**READING PASSAGE**
[Start of section]

Plant compounds in muscadine grapes block coronavirus replication
Plant compounds found in muscadine grapes, dark chocolate, and green tea can bind to and inhibit the coronavirus’ main protease (Mpro), which plays a key role in viral gene expression and replication.
Study co-author and plant biologist Professor De-Yu Xie explained that proteases are important to the health and viability of cells and viruses. For example, cells cannot perform many important functions like replication if proteases are inhibited.
“One of our lab’s focuses is to find nutraceuticals in food or medicinal plants that inhibit either how a virus attaches to human cells or the propagation of a virus in human cells,” said Professor Xie.
The researchers set out to investigate how Mpro in the SARS-CoV-2 virus would react when it encountered a number of different plant chemical compounds that are known for having powerful antioxidant properties.
Using computer simulations, the experts demonstrated that chemical compounds from green tea, two varieties of muscadine grapes, cacao powder and dark chocolate were able to bind to different portions of Mpro.

[End of section]

**DATA SHOWN**
[Start of section]

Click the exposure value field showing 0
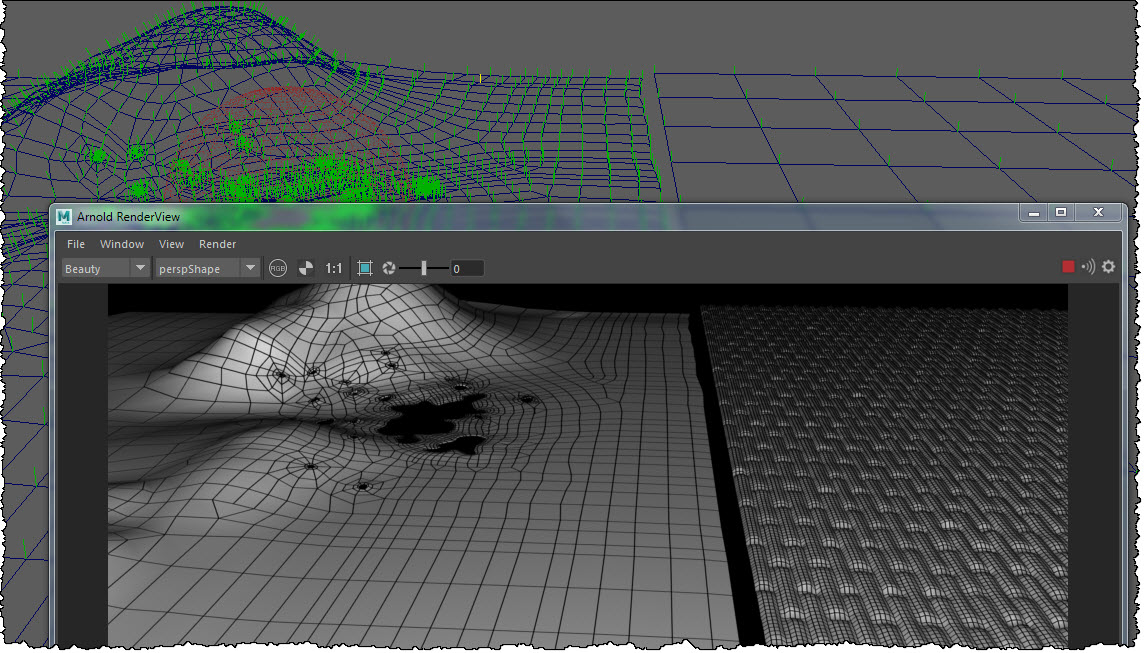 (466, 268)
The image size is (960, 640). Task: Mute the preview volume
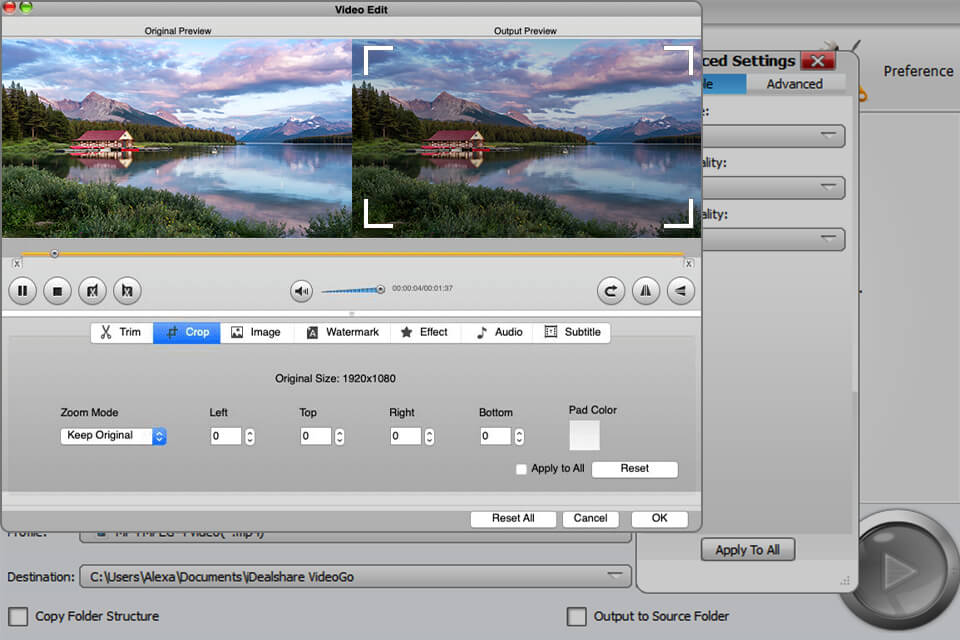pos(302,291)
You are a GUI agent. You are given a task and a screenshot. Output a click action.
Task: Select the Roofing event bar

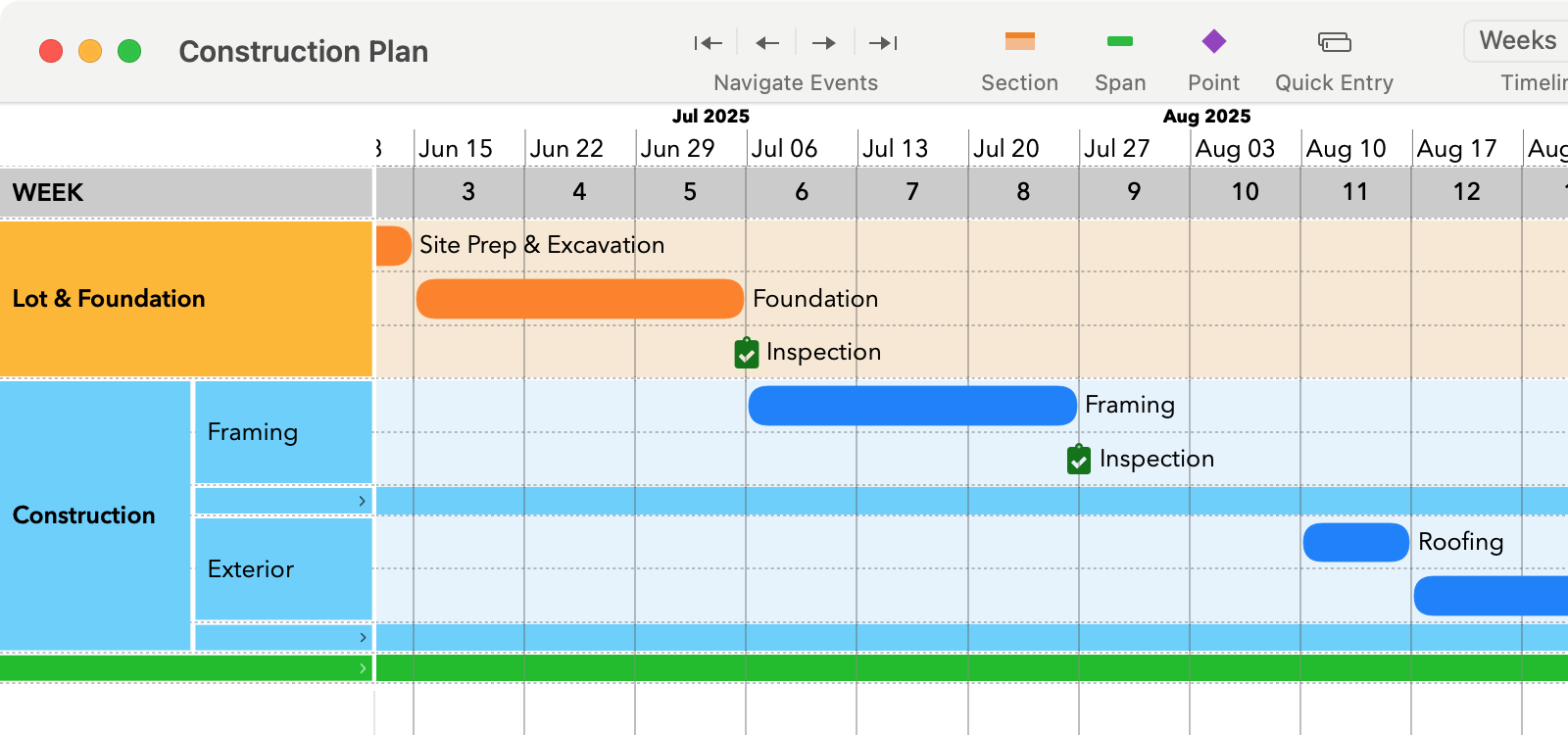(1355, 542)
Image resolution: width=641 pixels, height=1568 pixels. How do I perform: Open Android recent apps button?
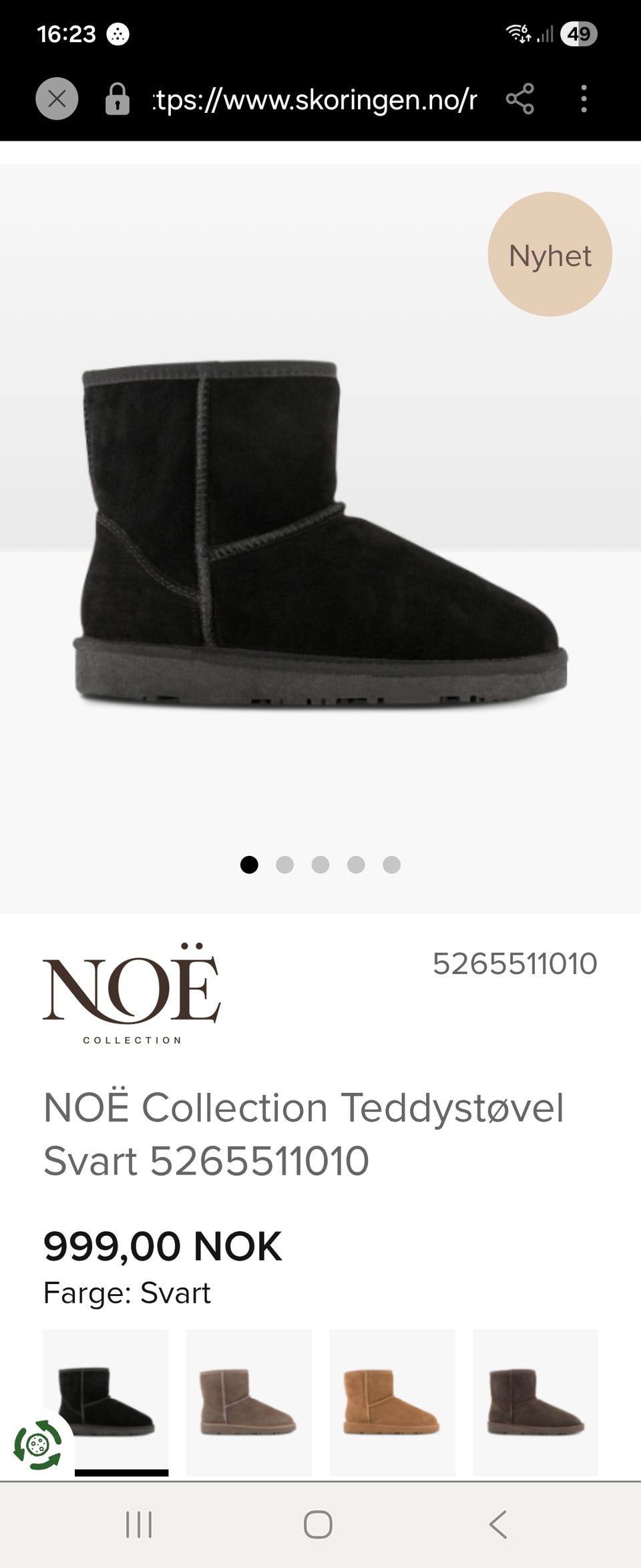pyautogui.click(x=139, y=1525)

[End of section]
[Start of section]

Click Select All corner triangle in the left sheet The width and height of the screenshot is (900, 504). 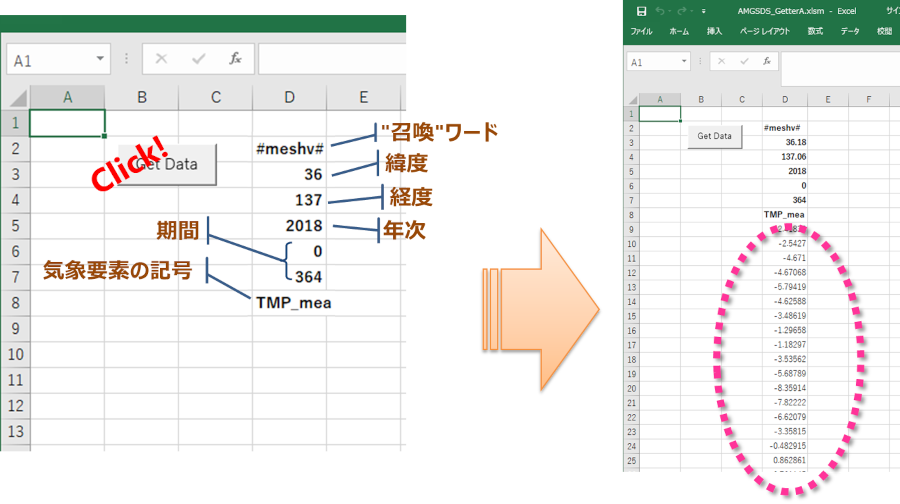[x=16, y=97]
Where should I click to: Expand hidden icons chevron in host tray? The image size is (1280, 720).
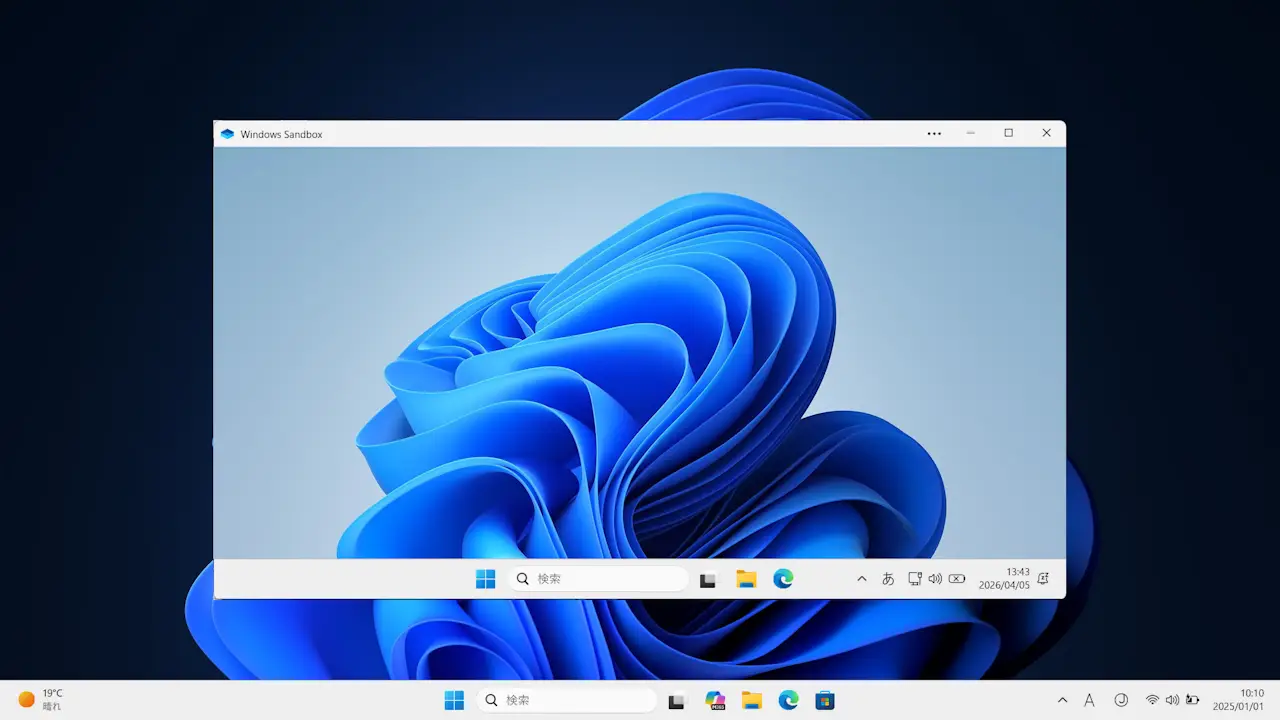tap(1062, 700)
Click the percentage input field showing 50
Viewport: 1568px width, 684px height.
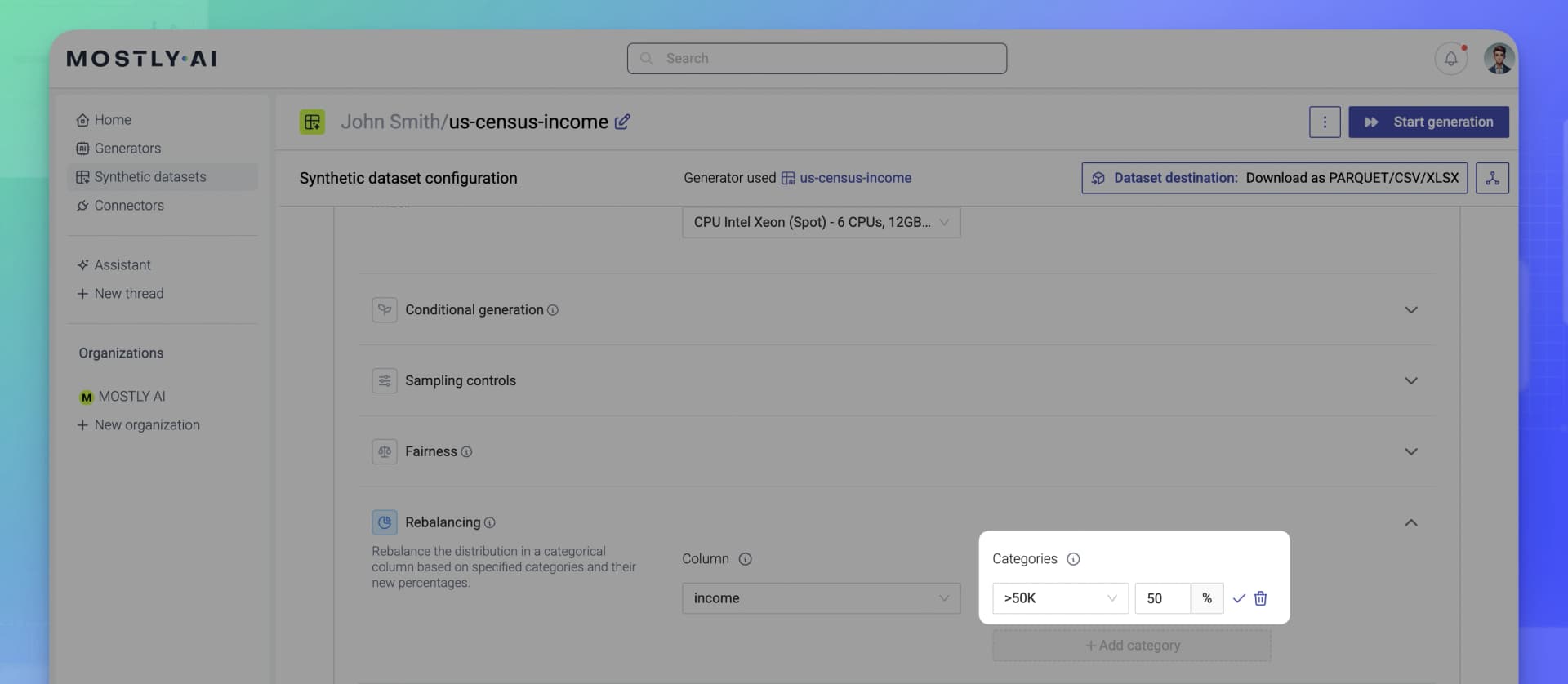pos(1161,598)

[End of section]
[Start of section]

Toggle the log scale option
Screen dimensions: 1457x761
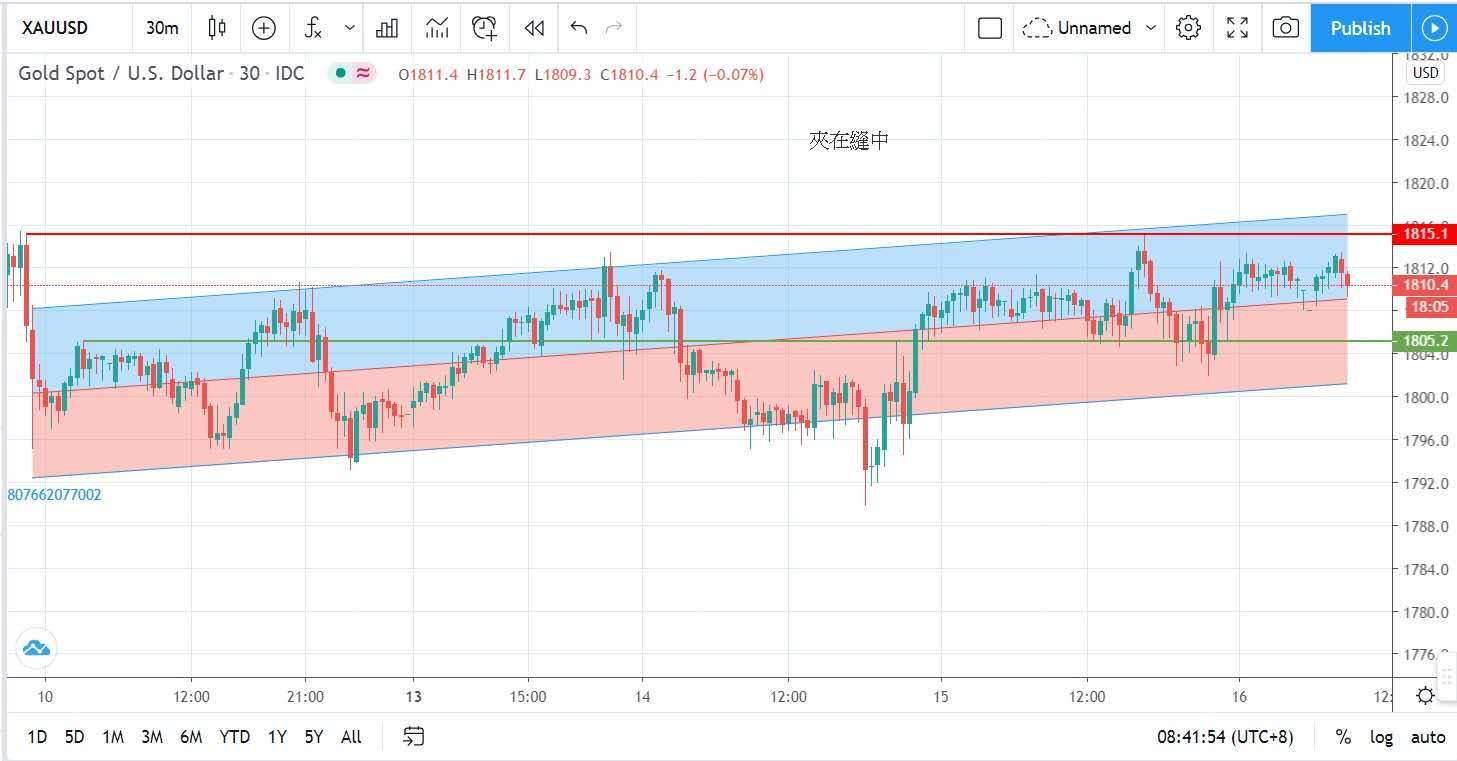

[End of section]

**TASK INSTRUCTIONS**
In the article about muscadine grapes and coronavirus replication above, list every source of the chemical compounds that the sentence beginning "Using computer simulations" names.

**EXERCISE SOLUTION**
Green tea, two varieties of muscadine grapes, cacao powder, and dark chocolate.